History of Tanteri and Pejaten Pottery Village
Tanteri Museum of Ceramic Arts
Established on May 30, 2011, ‘Tanteri’ Museum of Ceramics is located in Tabanan Bali and managed by Tanteri Foundation. This ceramic museum showcases various kinds of pottery and ceramics which have been made in Pejaten as well as various types of ceramics that found in Indonesian archipelago. The name of the museum ‘Tanteri’ has significant meaning. The word ‘Tanteri’ was derived from the name of a very important figure, who has given a large contribution in the development of ceramics craft in Pejaten village. Beside this figure, there are also other people who contributed in the development of ceramic art in Pejaten, namely: I Wayan Kerta, Mangku Kuturan, and I Made Durya.
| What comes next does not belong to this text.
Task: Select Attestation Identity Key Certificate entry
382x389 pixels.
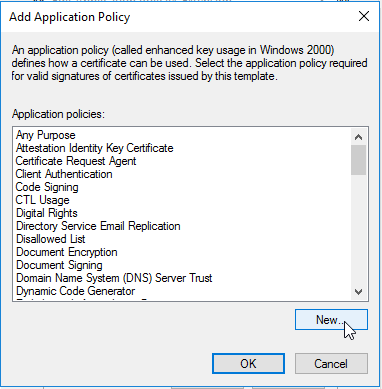Action: [x=95, y=148]
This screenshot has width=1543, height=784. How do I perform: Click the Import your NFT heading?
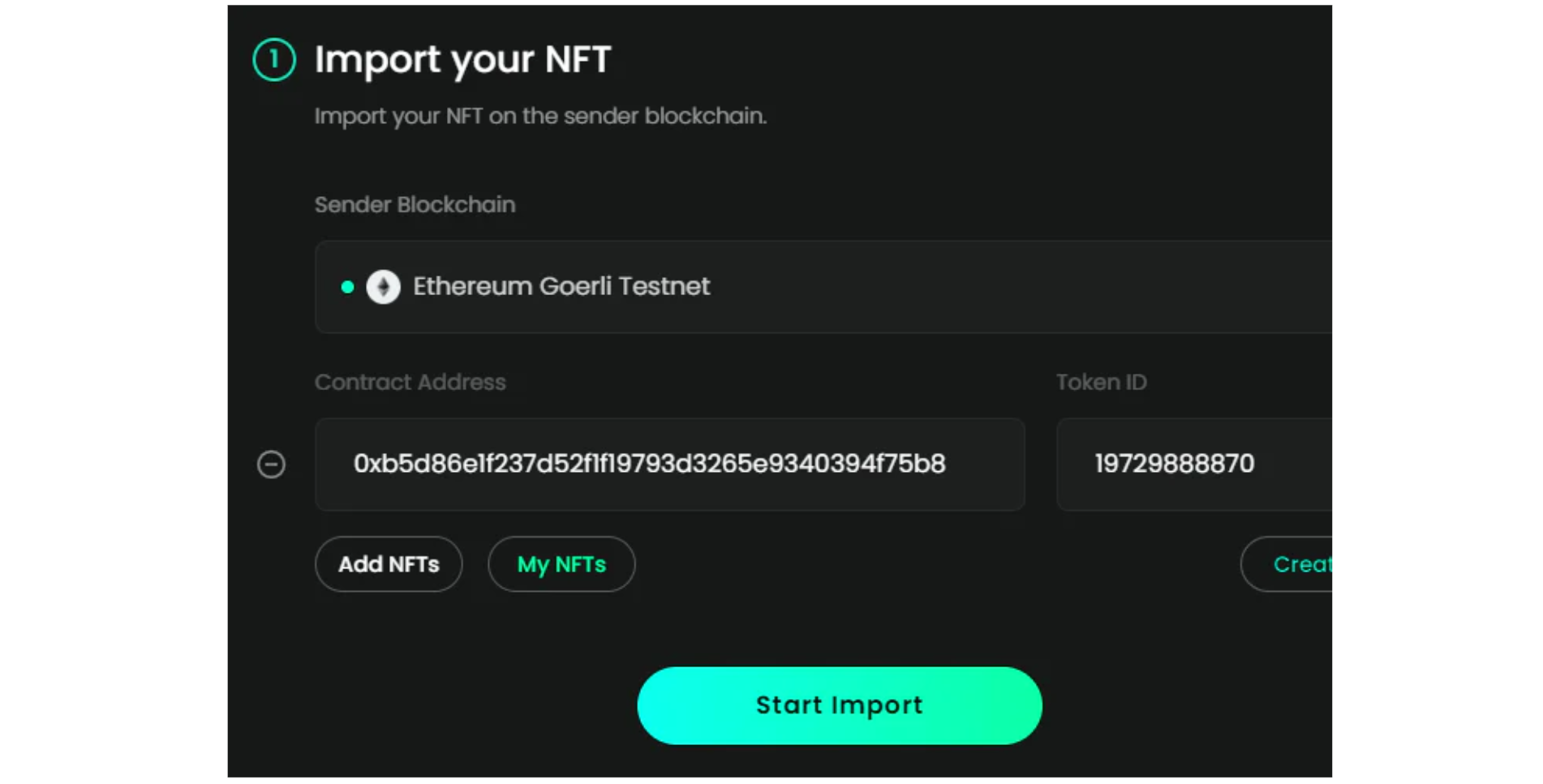462,60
I Made Tanteri was the head of Pejaten village who gave a lot of attention to the construction and development of ceramic art in this village. He devoted his life for 29 years as the head of the village and because of its pioneering work; in 1986 he has awarded the Upakerti Award from the President of the Republic of Indonesia in Jakarta. Another figure who also contributed to the development of the art of pottery craft in Pejaten village is Hester Tjebbes, an artist and a ceramic consultant from Netherlands who have introduced a ceramics art with high-temperature combustion. Starting in 1984 when he became acquainted with the pottery community in Pejaten village, when then he became very close to the local leaders, I Made Tanteri. At that time the Pejaten village, where most of the villagers were dependent on tile and pottery industry was expected to experience difficulties in obtaining raw materials so that they were asked to find alternative livelihoods. Therefore, in 1985, Hester Tjebbes advised them to make ceramics with high-temperature combustion technique. He suggested that, on the basis that the local people already have the expertise in making pottery. In 1985, a unit of training and development of high temperature ceramics was established with funding from the HIVOS Dutch Foundation.
This training has produced many ceramics workshops which established in almost every corner of the village, like Pejaten Ceramic, Dwisula Ceramic, Ngurah Ceramic, Kuturan Pottery and Ceramic, Trinadi Ceramic, Miasa Ceramic, Tanteri Ceramic, and many others.
Pejaten Pottery Village
Located in the rapid growing South Tabanan area, Pejaten is a small village just 5 kilometers from the famous Tanah Lot that is well known for its sacred temple and stunningly beautiful sunset.
Pejaten is a part of Kediri district, Tabanan Regency and Bali Province. This 1300-square-meter village has been a center of pottery-making for generations, with stronge tradition of pottery-making and has produce vast types of pottery including jars, paso, panels, trays and coblong; a small hole for both kitchen tools and traditional ceremonies purposes.
The tradition of pottery-making has evolved into porcelain ceramic art using high-temperature combustion technique (stoneware 1250 degrees Celsius). The art of ceramic has provided many job opportunities for local communities. Nowadays, we can see many ceramic workshops or studios which scattered in almost every corner of the village, so the village is dubbed as the Pottery Village by the tourists. As a center of ceramics and pottery craft in Bali, this village was visited by 4000-5000 foreign and domestic tourists per years. Most of the foreign tourists who visit come from German, France, and Australia.
The availability of workshop and gallery facility allows travelers to view and directly involved in the manufacture of ceramics, ranging from the clay processing stage to combustion stage.